You can make a book of poetry and go to poetry readings, but you can make a film in one minute or thirty seconds, and people get the messagestraight away and that’s what this generation is interested in.
And do you see differences between photography and film, when portraying a subject?
No, it s the same thing. I interact with my subjects in the same way, whether taking photos or shooting. How I take pictures, is exactly how I film and interact with my subjects. It’s also down to the edit and the story I want to create. You can do it with ten pictures or ten seconds of film. I’m developing both my film and photography career… I’ve been doing this since I was 16 years old, but professionally since I was 20 years old.

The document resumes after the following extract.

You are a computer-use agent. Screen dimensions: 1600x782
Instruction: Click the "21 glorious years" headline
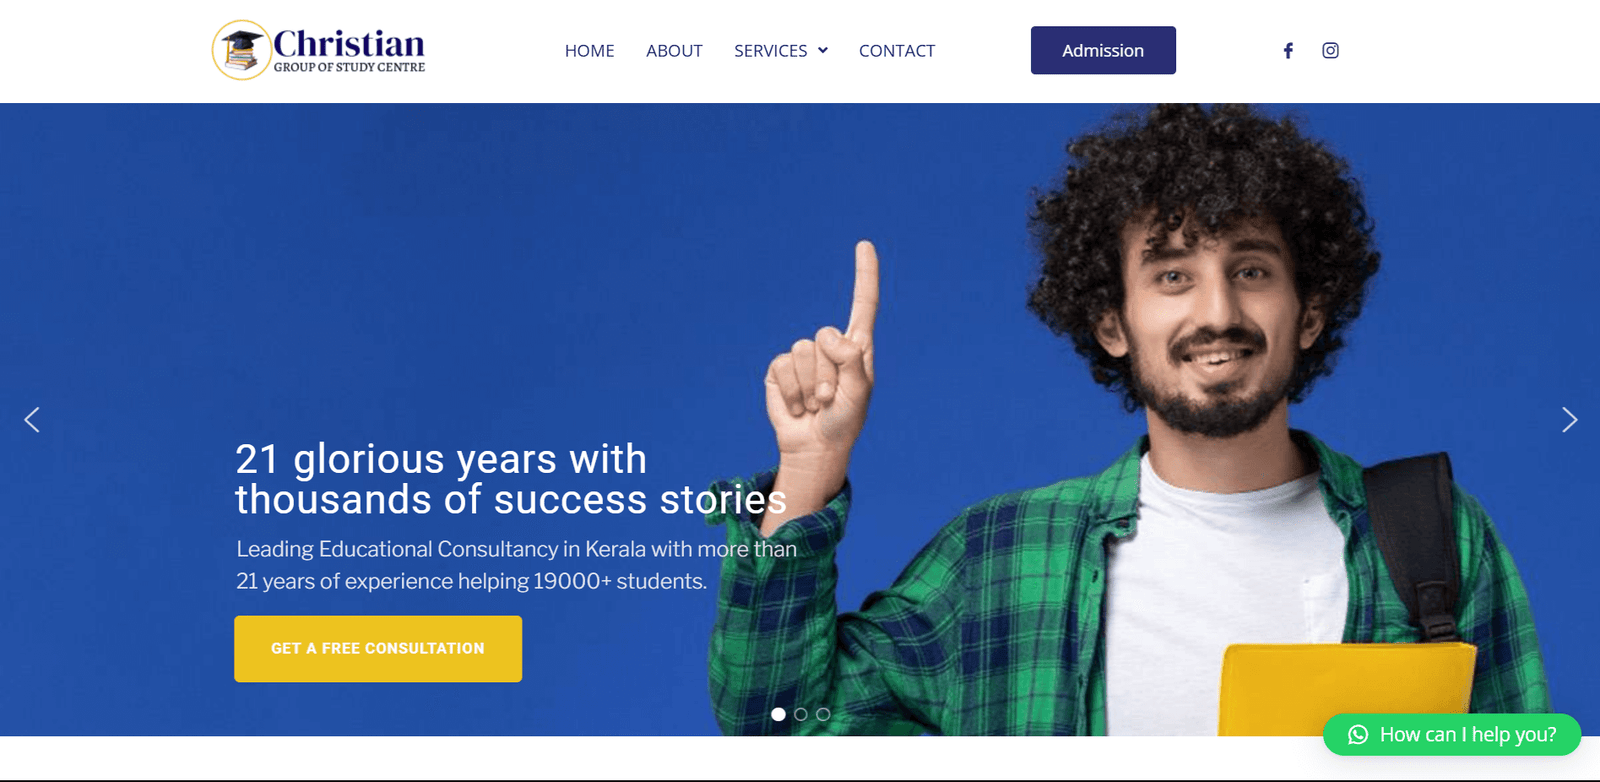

You worked with FKA twigs?
That was for RUSSH magazine. I love her. She has a beautiful soul, is very calm, she is very interesting.
She is almost a poet?
Oh definitely, she is an amazing performer. All of her movements and how she choreographs her acts – it’s an image of her mind and her soul. It’s so important my subjects; I want to feel inspired by my subjects. I don’t care what level you are at professionally, but rather I’m interested in what level your mind is at. And this is what inspires me. Twigs, she has an amazing level of music, but you know it’s about what is inside of her, and who she is. I met her five or six years ago, and professionally she has changed, but her character is the same, and this is the essence of inspiration. That’s why I love what I do. I want to feel inspired about my subjects.